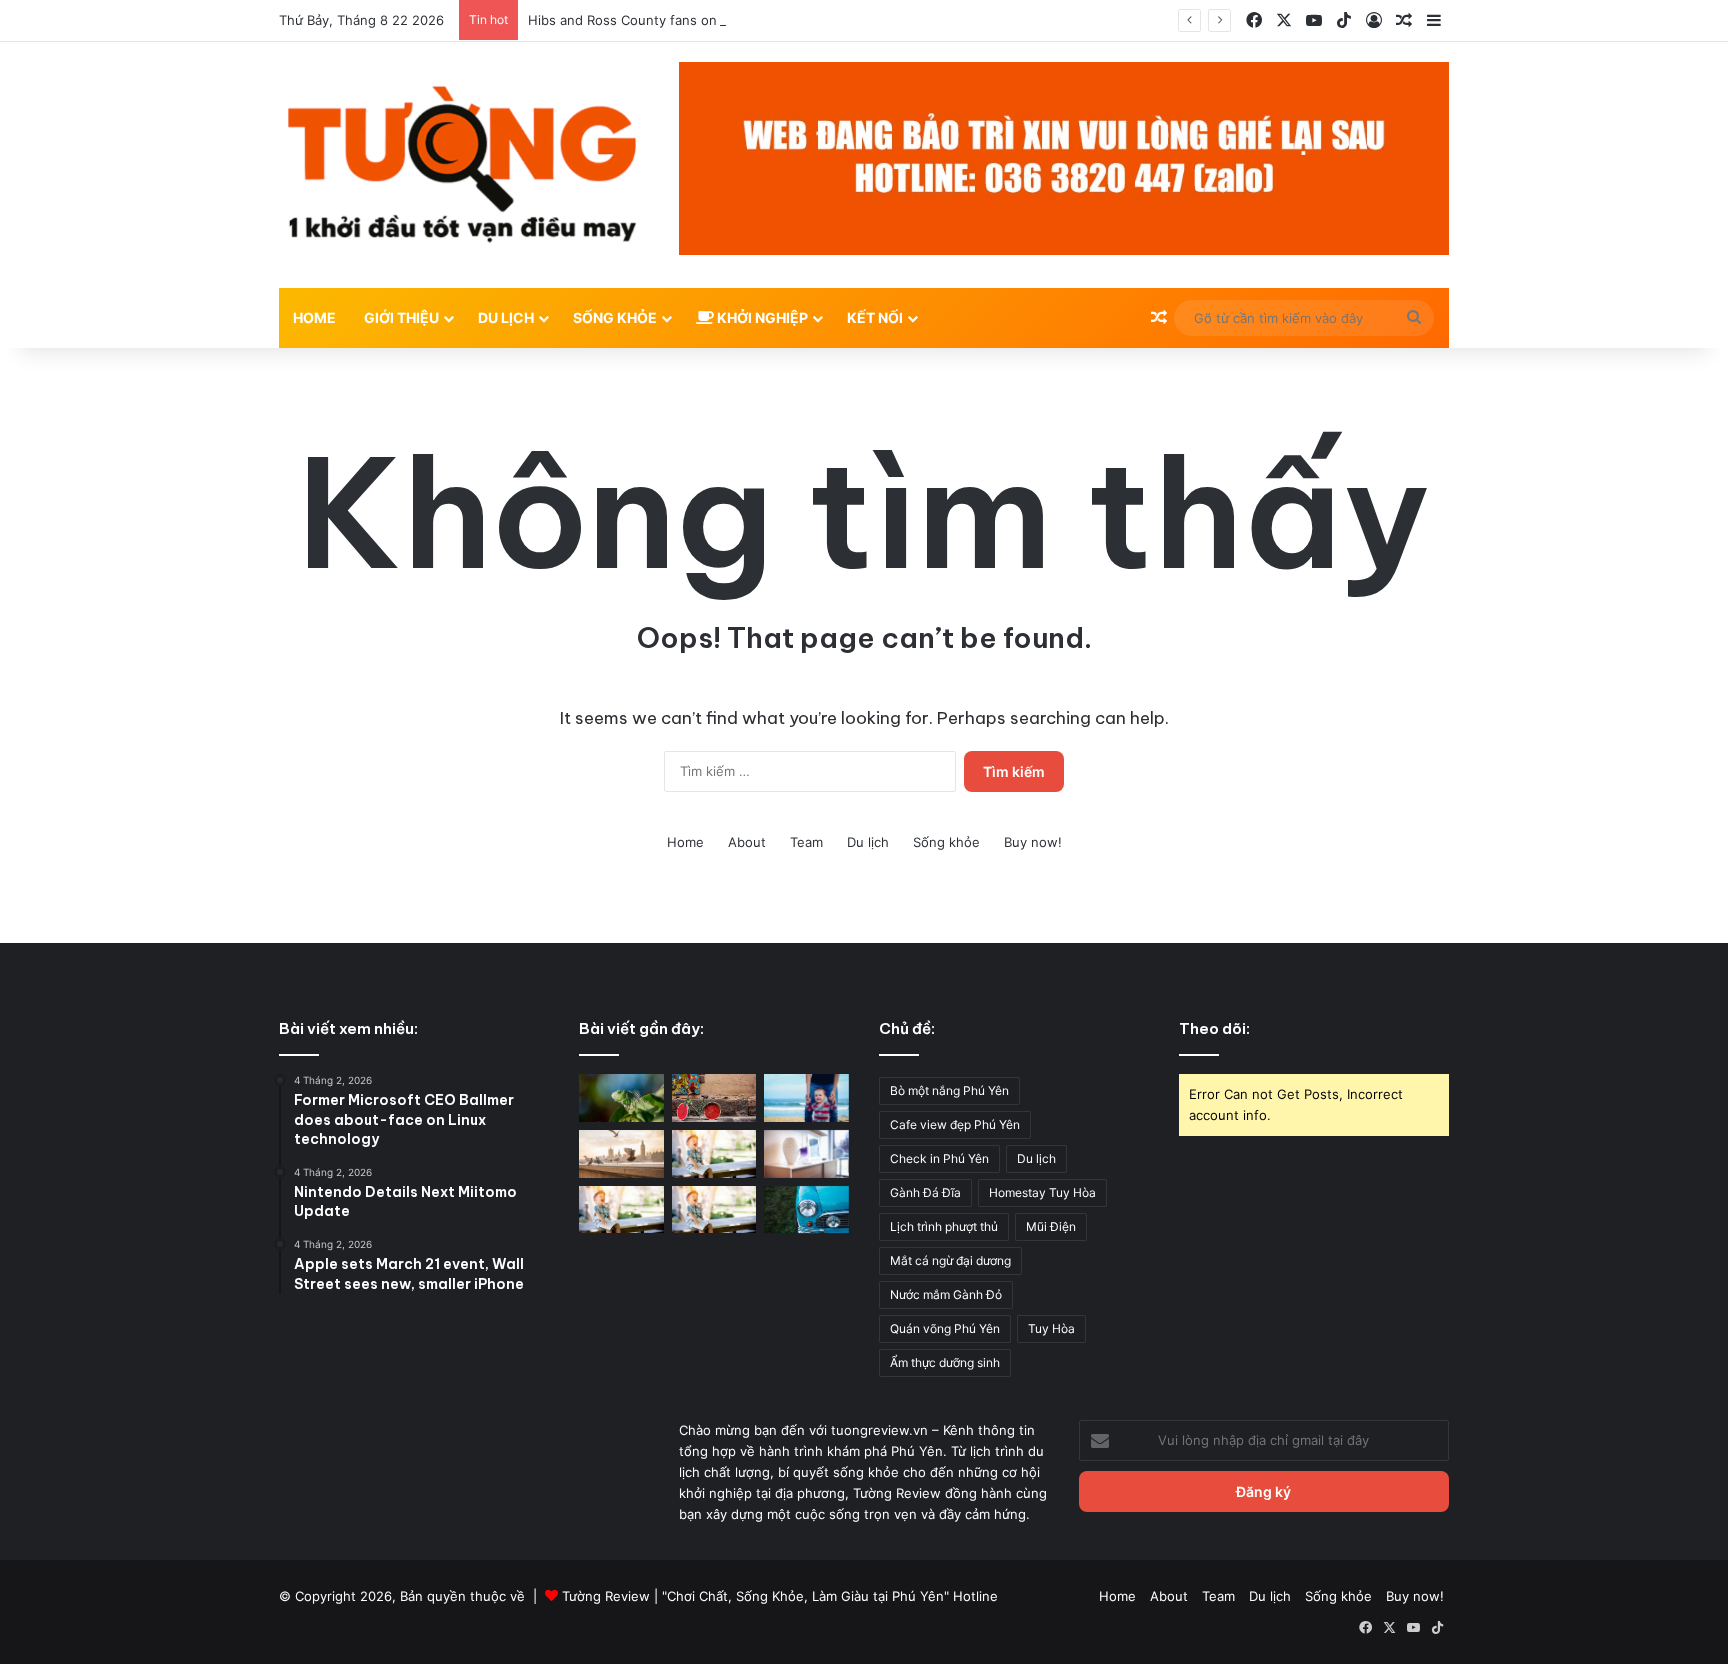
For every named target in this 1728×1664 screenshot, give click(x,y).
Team (806, 842)
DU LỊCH (506, 317)
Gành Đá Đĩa (925, 1192)
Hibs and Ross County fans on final (637, 20)
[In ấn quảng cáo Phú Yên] (621, 1098)
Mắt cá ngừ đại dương (950, 1260)
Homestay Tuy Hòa (1042, 1192)
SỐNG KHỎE (615, 317)
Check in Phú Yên (939, 1158)
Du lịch (868, 842)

> **Your assignment**
Leave the pictures out, then print every entry exactly as it reads.

> **Solution for this task**
For every named target in this 1728×1664 screenshot, give click(x,y).
Team (806, 842)
DU LỊCH (506, 317)
Gành Đá Đĩa (925, 1192)
Hibs and Ross County fans on final (637, 20)
[In ấn quảng cáo Phú Yên] (621, 1098)
Mắt cá ngừ đại dương (950, 1260)
Homestay Tuy Hòa (1042, 1192)
SỐNG KHỎE (615, 317)
Check in Phú Yên (939, 1158)
Du lịch (868, 842)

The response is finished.